Eddie Huang rings in Chinese New Year with a feast as he anticipates a full menu of projects

Eddie Huang rings in Chinese New Year with a tasty feast

NEW YORK (AP) -- The Year of the Goat won't arrive until Feb. 19, but Eddie Huang celebrated early.

On Monday night, he hosted a Chinese New Year bash for 30 or so lucky invitees at a favorite Brooklyn restaurant, where in full view in the open kitchen he set to work to prepare a six-course feast.

Huang, of course, is an author, chef, restaurateur and Vice media personality as well as the inspiration for the new ABC comedy, "Fresh Off the Boat."

What does he put as his profession on his IRS form? "Human panda," he said. "I look like a panda and I look like a human. So far the IRS isn't questioning it."

His menu included lion's head chicken soup (accompanied by a traditional Chinese lion dance), Hainan lobster salad and, eventually, a dual main course: chili miso braised fish and Szechuan roasted black garlic chicken, all washed down by copious pours of a cocktail called the Red Ram, whose prime ingredient, Hennessy V.S.O.P Privilege cognac, was sponsoring the event. The night concluded with egg tarts.

Good eats! But don't pin down Huang as a celebrity chef.

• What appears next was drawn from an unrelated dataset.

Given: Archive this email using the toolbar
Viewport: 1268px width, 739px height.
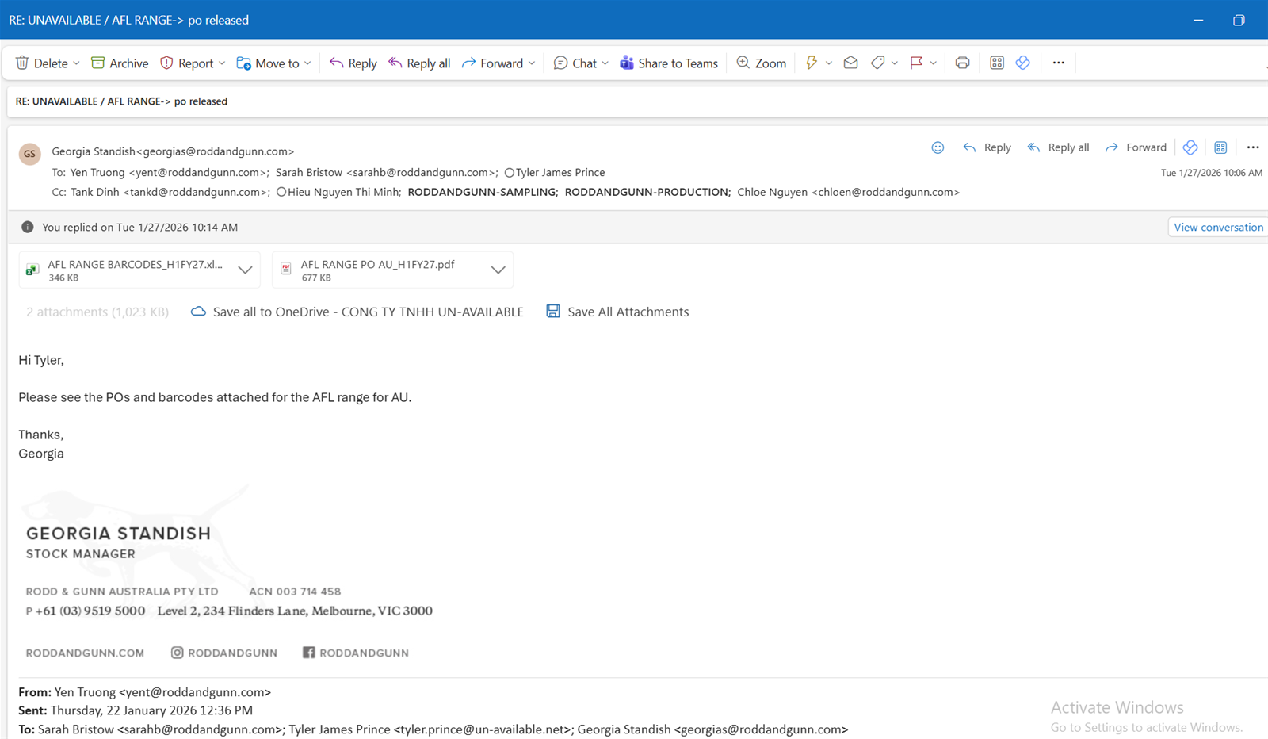Looking at the screenshot, I should click(x=120, y=63).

"I never know where each day is gonna lead me," he said, digging into a heaping plate of his own as guests dispersed. "I always make sure to be productive, but I allow the spirit to carry me.

"The thing I love most is writing. I started out as a kid telling jokes. Then I realized the really great writers use humor to say something. I've been trying to get better and better at it ever since.

"I love food," he went on. "But people say, 'When you gonna open a new restaurant?' I'm happy just having my one restaurant (Baohaus, in lower Manhattan). I cook a lot at home. I do special events. And once a year I come out and do Chinese New Year. I kill that (thing) and I love it."

These days, much of his attention is devoted to "Fresh Off the Boat," which is inspired by his own memoir about growing up in Orlando, Florida, the son of Taiwanese immigrants.

Never reticent, the 32-year-old Huang has been outspoken with criticism of the show, despite its positive reviews and promising launch.

"I do everything the best that I can, and I think that show can be better," he declared. In his view, it's a soft-edged, watered-down version of his experiences trying to find his place in an American suburban culture. "The show is good for what it is, but I think it should stick more to the book.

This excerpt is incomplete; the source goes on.